Exercice écrit A -
Veuillez imprimer tel quel le passage du texte fourni, en commençant par « L’être est pour » et en terminant par « disposé selon l’Ouvert. ».
Exercice écrit B -
Selon le texte fourni, pourquoi le clos n'est-il intelligible qu'à partir de l'Ouvert pour les penseurs de l'Ouvert ? Expliquez-le en une à trois phrases.

Texte fourni -
____________
3. Comment identifier
précisément l’obstacle qui fait cette incapacité de la philosophie ?
4. Et comment
répondre, en définitive, à l’injonction des tâches de la pensée ?
1. « La philosophie renvoie
à quelque chose de plus essentiel qu’elle-même ».
Pour Heidegger, la philosophie
est confiée dans son histoire à une condition plus originaire qu’elle-même, à
une éclosion fondamentale. Autorisation
doit être donnée à la pensée d’être une dimension de l’être, du « il y
a » comme tel ; autorisation doit être donnée que l’être advienne à
sa pensée. C’est ni plus ni moins que l’interprétation heideggérienne de
l’énoncé parménidien : "Le même, lui, est à la fois penser
et être".
L’être est pour Heidegger comme
une réserve, une création toujours réservée au regard de la réalité polymorphe
de ses résultats. Ce qui nomme cette réserve c’est : l’Ouvert.
Cette notion d’Ouvert est, selon
moi, tout à fait essentielle pour l’ensemble de la philosophie contemporaine
dont on pourrait dire, si on voulait la caractériser d’une seule formule,
qu’elle est une méditation sur ceci que le « il y a » est
multiplicité pure et, en même temps, est
disposé selon l’Ouvert.
Il y a donc pour Heidegger une
condition ontologique radicale pour la philosophie elle-même, condition qui est
son site originel, et qu’il nomme la « clairière de l’Ouvert ». Elle
est ce qui destine la pensée, ce qui
fait que la philosophie est une figure du destin de l’être en tant
qu’ouverture. Mais il y a quelque chose
d’irrémédiablement perdu dès lors que l’on rature la différence ontologique
entre l’être et l’étant, la différence entre « ce qui apparaît dans un
horizon et l’horizon lui-même comme ouverture qui rend possible l’apparaître en
lui de l’étant ». Et, toujours selon Heidegger, la philosophie n’a eu de
cesse de produire ce qui la désétablit de la clairière de l’Ouvert, à savoir le
clos. Mésinterprétant l’Ouvert, elle effectue aveuglément l’être sous la forme
d’une clôture. L’envoi destinal de la philosophie comme puissance de clôture a,
comme vous le savez, un nom : c’est le platonisme [cf. Questions
IV p. 129].
Je vous fais remarquer, à titre
de parenthèse, que pour tous les penseurs de l’Ouvert, le clos a toujours pour
condition de possibilité l’Ouvert ; le clos n’est effectué que selon
l’Ouvert, il n’est intelligible qu’à partir de lui. Autrement dit : ce qui
est fermé n’a pas l’intelligibilité de sa propre clôture. C’est une
caractéristique formelle de cette
famille de pensée.
____________
Données -
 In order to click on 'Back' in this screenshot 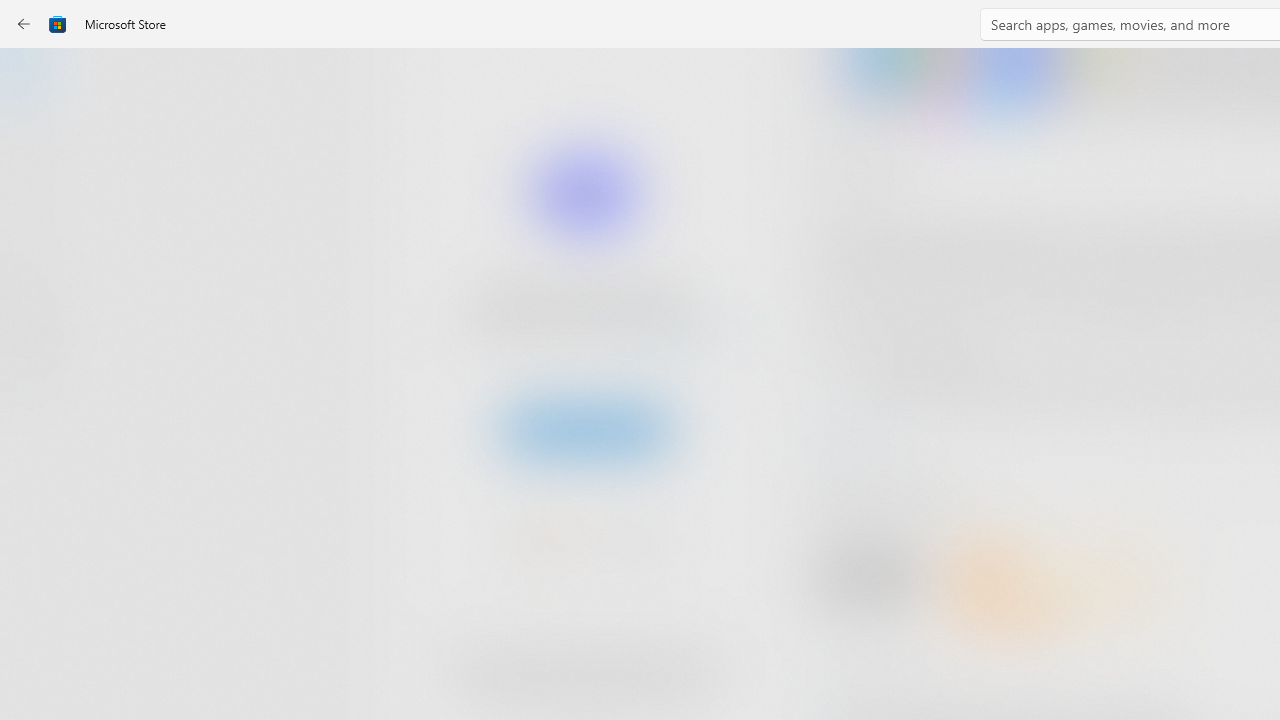, I will do `click(24, 24)`.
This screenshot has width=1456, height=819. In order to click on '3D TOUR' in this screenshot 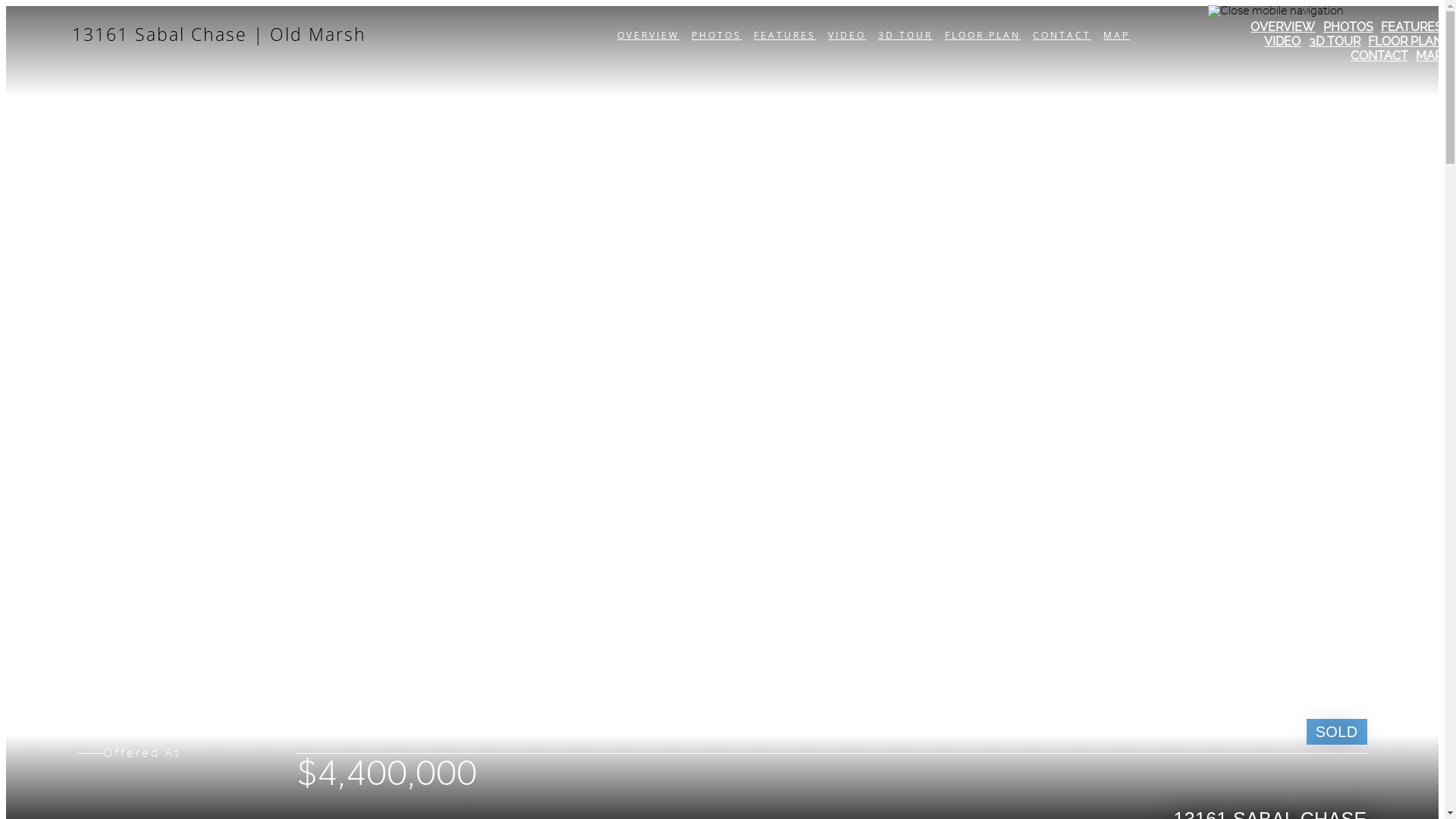, I will do `click(1335, 40)`.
____________
Réponse écrite A -
L’être est pour Heidegger comme
une réserve, une création toujours réservée au regard de la réalité polymorphe
de ses résultats. Ce qui nomme cette réserve c’est : l’Ouvert.
Cette notion d’Ouvert est, selon
moi, tout à fait essentielle pour l’ensemble de la philosophie contemporaine
dont on pourrait dire, si on voulait la caractériser d’une seule formule,
qu’elle est une méditation sur ceci que le « il y a » est
multiplicité pure et, en même temps, est
disposé selon l’Ouvert.

Réponse écrite B -
Le clos a toujours l'Ouvert pour condition de possibilité : il n'est effectué que selon l'Ouvert. Ce qui est fermé n'a donc pas en lui-même l'intelligibilité de sa propre clôture.